**WHAT YOU WILL DO:**
Reproduce all of the entries below, substituting "Directive" for every occurrence of "Instruction" and leaving everything else unchanged.

**DATA ENTRIES:**
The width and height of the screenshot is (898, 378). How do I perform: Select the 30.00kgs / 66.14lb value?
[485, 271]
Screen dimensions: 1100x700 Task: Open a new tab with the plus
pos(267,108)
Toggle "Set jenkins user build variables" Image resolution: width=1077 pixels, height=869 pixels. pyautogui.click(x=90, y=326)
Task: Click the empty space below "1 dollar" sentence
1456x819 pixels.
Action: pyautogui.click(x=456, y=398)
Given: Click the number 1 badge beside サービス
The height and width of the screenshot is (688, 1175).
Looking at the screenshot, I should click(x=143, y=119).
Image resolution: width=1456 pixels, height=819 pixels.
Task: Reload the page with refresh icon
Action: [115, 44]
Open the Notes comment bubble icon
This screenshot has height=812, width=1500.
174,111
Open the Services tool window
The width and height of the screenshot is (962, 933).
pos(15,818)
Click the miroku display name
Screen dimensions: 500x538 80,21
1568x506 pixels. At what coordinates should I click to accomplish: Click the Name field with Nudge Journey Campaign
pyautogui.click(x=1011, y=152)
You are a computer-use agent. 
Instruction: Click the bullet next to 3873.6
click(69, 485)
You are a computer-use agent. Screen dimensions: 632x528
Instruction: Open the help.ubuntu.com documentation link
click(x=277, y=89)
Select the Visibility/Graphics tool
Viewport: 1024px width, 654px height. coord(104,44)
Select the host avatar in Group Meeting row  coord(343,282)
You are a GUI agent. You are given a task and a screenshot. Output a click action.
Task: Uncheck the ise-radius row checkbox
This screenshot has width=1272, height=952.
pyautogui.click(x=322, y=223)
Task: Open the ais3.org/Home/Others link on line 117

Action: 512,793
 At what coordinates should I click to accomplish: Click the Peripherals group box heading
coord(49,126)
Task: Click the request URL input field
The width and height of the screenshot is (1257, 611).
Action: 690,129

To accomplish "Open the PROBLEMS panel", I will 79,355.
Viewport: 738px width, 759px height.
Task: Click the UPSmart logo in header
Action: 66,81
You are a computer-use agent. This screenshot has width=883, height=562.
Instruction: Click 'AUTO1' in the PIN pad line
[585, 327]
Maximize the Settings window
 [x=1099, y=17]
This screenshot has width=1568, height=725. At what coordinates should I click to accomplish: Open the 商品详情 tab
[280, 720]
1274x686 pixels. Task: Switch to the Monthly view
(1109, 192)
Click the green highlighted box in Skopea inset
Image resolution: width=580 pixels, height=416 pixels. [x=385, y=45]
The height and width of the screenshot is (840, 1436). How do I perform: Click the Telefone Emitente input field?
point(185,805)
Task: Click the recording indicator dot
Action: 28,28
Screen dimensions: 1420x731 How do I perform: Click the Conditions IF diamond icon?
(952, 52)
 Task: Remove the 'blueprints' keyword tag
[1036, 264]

**RESULT OF THIS TASK:**
The width and height of the screenshot is (898, 378). How do I perform: Select the 30.00kgs / 66.14lb value?
[485, 271]
Screen dimensions: 1100x700 Task: Open a new tab with the plus
pos(267,108)
Toggle "Set jenkins user build variables" Image resolution: width=1077 pixels, height=869 pixels. pyautogui.click(x=90, y=326)
Task: Click the empty space below "1 dollar" sentence
1456x819 pixels.
Action: pyautogui.click(x=456, y=398)
Given: Click the number 1 badge beside サービス
The height and width of the screenshot is (688, 1175).
Looking at the screenshot, I should click(x=143, y=119).
Image resolution: width=1456 pixels, height=819 pixels.
Task: Reload the page with refresh icon
Action: [115, 44]
Open the Notes comment bubble icon
This screenshot has height=812, width=1500.
174,111
Open the Services tool window
The width and height of the screenshot is (962, 933).
pos(15,818)
Click the miroku display name
Screen dimensions: 500x538 80,21
1568x506 pixels. At what coordinates should I click to accomplish: Click the Name field with Nudge Journey Campaign
pyautogui.click(x=1011, y=152)
You are a computer-use agent. 
Directive: Click the bullet next to 3873.6
click(69, 485)
You are a computer-use agent. Screen dimensions: 632x528
Directive: Open the help.ubuntu.com documentation link
click(x=277, y=89)
Select the Visibility/Graphics tool
Viewport: 1024px width, 654px height. coord(104,44)
Select the host avatar in Group Meeting row  coord(343,282)
You are a GUI agent. You are given a task and a screenshot. Output a click action.
Task: Uncheck the ise-radius row checkbox
This screenshot has width=1272, height=952.
pyautogui.click(x=322, y=223)
Task: Open the ais3.org/Home/Others link on line 117

Action: 512,793
 At what coordinates should I click to accomplish: Click the Peripherals group box heading
coord(49,126)
Task: Click the request URL input field
The width and height of the screenshot is (1257, 611).
Action: 690,129

To accomplish "Open the PROBLEMS panel", I will 79,355.
Viewport: 738px width, 759px height.
Task: Click the UPSmart logo in header
Action: 66,81
You are a computer-use agent. This screenshot has width=883, height=562.
Directive: Click 'AUTO1' in the PIN pad line
[585, 327]
Maximize the Settings window
 [x=1099, y=17]
This screenshot has width=1568, height=725. At what coordinates should I click to accomplish: Open the 商品详情 tab
[280, 720]
1274x686 pixels. Task: Switch to the Monthly view
(1109, 192)
Click the green highlighted box in Skopea inset
Image resolution: width=580 pixels, height=416 pixels. [x=385, y=45]
The height and width of the screenshot is (840, 1436). How do I perform: Click the Telefone Emitente input field?
point(185,805)
Task: Click the recording indicator dot
Action: 28,28
Screen dimensions: 1420x731 How do I perform: Click the Conditions IF diamond icon?
(952, 52)
 Task: Remove the 'blueprints' keyword tag
[1036, 264]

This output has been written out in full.